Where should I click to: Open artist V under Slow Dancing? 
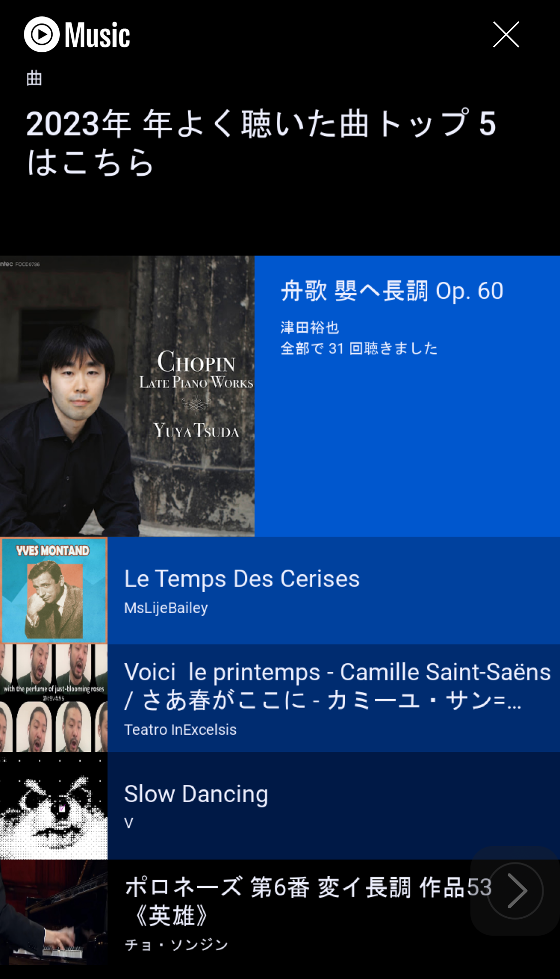tap(129, 823)
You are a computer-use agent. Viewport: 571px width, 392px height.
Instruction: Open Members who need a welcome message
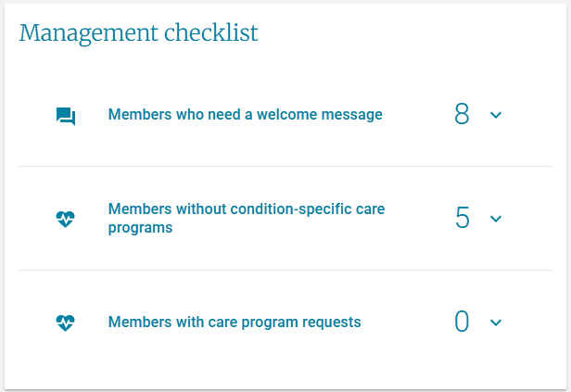(x=245, y=115)

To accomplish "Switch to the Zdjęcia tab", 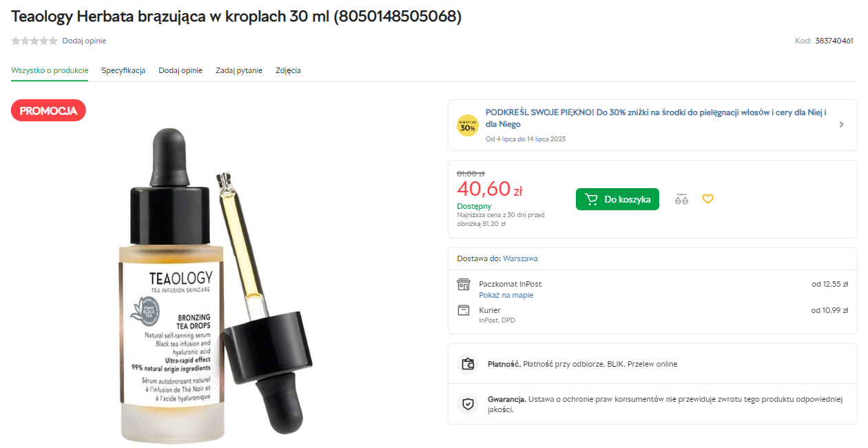I will [x=288, y=70].
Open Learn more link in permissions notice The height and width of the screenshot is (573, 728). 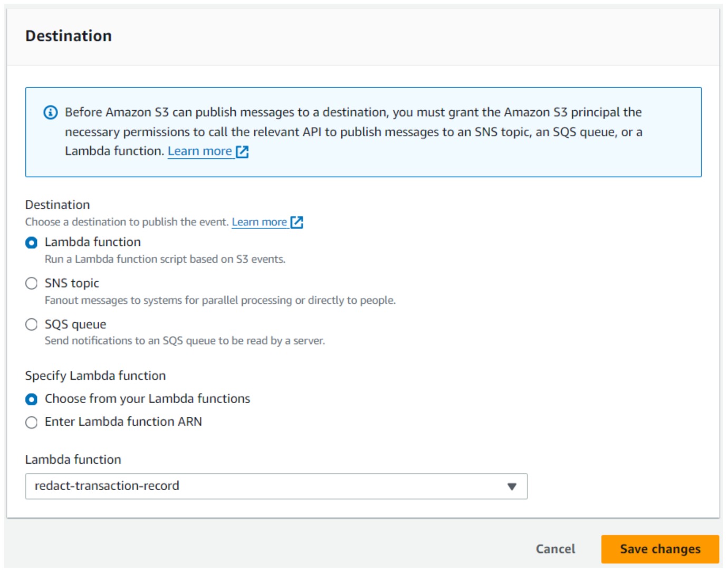200,151
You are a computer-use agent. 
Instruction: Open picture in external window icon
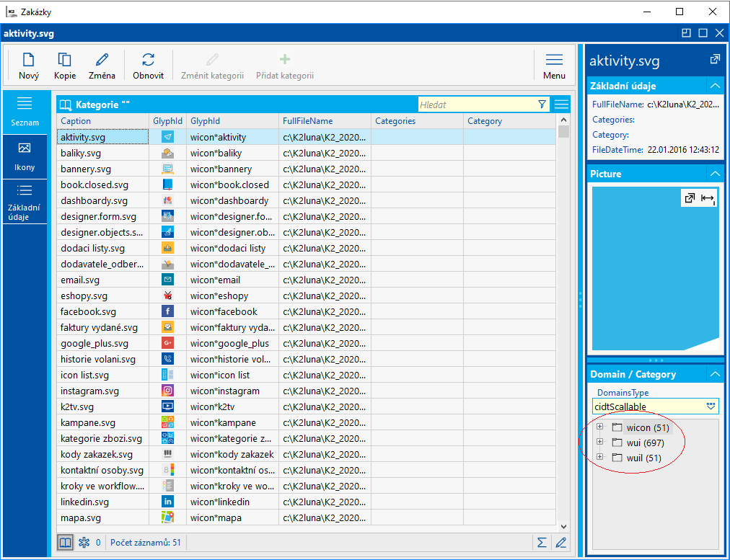tap(690, 198)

---+---

■ What the exercise asks: Show every line above where "computer" is found.

■ Exercise output:
You are a computer-use agent. Viewport: 571px width, 392px height.
You are a computer-use agent. 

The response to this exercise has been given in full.